Para isso os juízes devem estar disponíveis.
Mas, hoje, ocupar-me-ei da apreciação da primeira e, por isso, simbólica, medida proposta: elaboração de um estudo para a eventual unificação das jurisdições, com uma necessária revisão constitucional. A primeira pergunta que assolou o meu espirito foi tentar perceber os seus fundamentos, uma vez que o propósito essencial do PACTO DA JUSTIÇA, como não pode deixar de ser, é a necessidade de serem encontradas soluções que eliminem ou minimizem os atuais constrangimentos por que passa o sistema de justiça, sem pôr em causa a qualidade das decisões jurisdicionais. E sobre isso, são conhecidas as dificuldades da Jurisdição Administrativa e Fiscal quanto a esse grave problema da necessidade da prolação de decisões em prazo razoável.
Mas a direção nacional da ASJP, a Ordem dos Advogados, a Ordem dos Solicitadores e o Sindicato dos Oficiais de Justiça conhecem as razões de tais dificuldades e constrangimentos? E ouviram os seus representados? Atuaram com mandato para uma drástica mudança destas que exige, até, uma revisão constitucional? Não seria sensato terem-no feito previamente, sobretudo sabendo, em particular a Associação Sindical dos Juízes Portugueses, estar a sua direção em fim de mandato?
Saberá a direção nacional da Associação Sindical dos Juízes Portugueses que a maioria das listas que se apresentaram a votos, para a eleição de Março, e que a substituirá, defende a manutenção da dualidade de jurisdições? Ou a medida apareceu como sendo sexy e só por isso foi subscrita?
Neste contexto é pertinente questionar se leram o estudo feito o ano passado, em 2017, do Observatório Permanente da Justiça, da Universidade de Coimbra – Justiça e Eficiência – O caso dos Tribunais Administrativos e Fiscais, in: http://opj.ces.uc.pt/site/novo/?id=8795&pag=17285 ?
Não me parece, sequer, que o conheçam.

**Dados fornecidos:**

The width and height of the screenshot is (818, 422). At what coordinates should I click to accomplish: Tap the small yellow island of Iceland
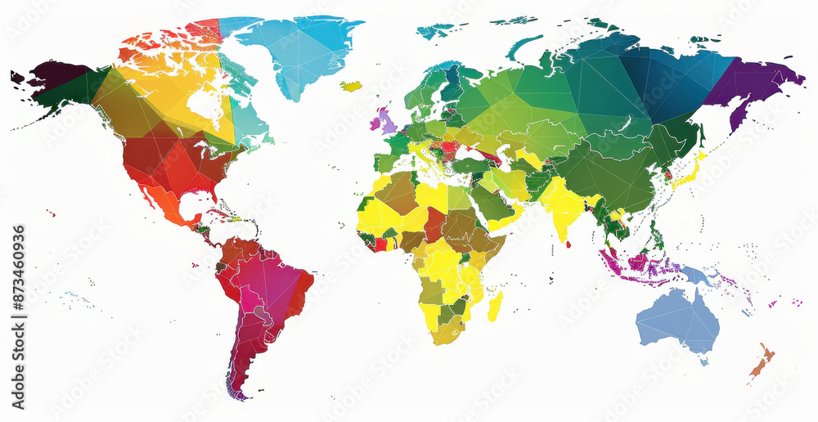pyautogui.click(x=352, y=86)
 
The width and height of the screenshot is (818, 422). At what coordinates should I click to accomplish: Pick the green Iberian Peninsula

**Instruções:**
1) Explique por que motivo, segundo o texto sobre o Pacto da Justiça, o autor procurou perceber os fundamentos da proposta de unificação das jurisdições.
2) No texto sobre o Pacto da Justiça, que posição defende a maioria das listas candidatas à eleição de março da Associação Sindical dos Juízes Portugueses?
3) Continue o texto sobre o Pacto da Justiça a partir da última frase apresentada.

**Respostas às tarefas:**
1) O autor quis perceber os fundamentos porque o propósito essencial do Pacto da Justiça é encontrar soluções que eliminem ou minimizem os constrangimentos atuais do sistema de justiça, sem pôr em causa a qualidade das decisões jurisdicionais.

2) A maioria dessas listas defende a manutenção da dualidade de jurisdições.

3)
Neste estudo independente, realizado por uma das mais prestigiadas Universidades portuguesas, é referido que a reforma de 2004 do contencioso administrativo, no papel, representou um avanço significativo na concretização do artigo 20.º e 268.º/4 e 5 da Constituição da República Portuguesa que consagra o direito de acesso ao direito para defesa dos direitos e interesses legalmente protegidos dos cidadãos e o princípio da tutela jurisdicional efetiva. Todavia, do ponto de vista da adequação de meios e da ponderação entre a revolução que representou para a tutela dos direitos dos cidadãos, em confronto com os meios humanos necessários para lhe dar efetividade, não podemos deixar de dizer que foi catastrófica.
Até 2004, a Jurisdição Administrativa e Fiscal contava, na primeira instância, com pouco mais de 40 magistrados, pelo que foi decidido recrutar cerca de 90 juízes para fazer face à revolução que importaria essa reforma do contencioso administrativo, no que diz respeito ao aumento exponencial de litígios que previsivelmente causaria. Mesmo assim, em 2004, num total, não haveria um número superior a 130 juízes em todo o país na 1.ª instância.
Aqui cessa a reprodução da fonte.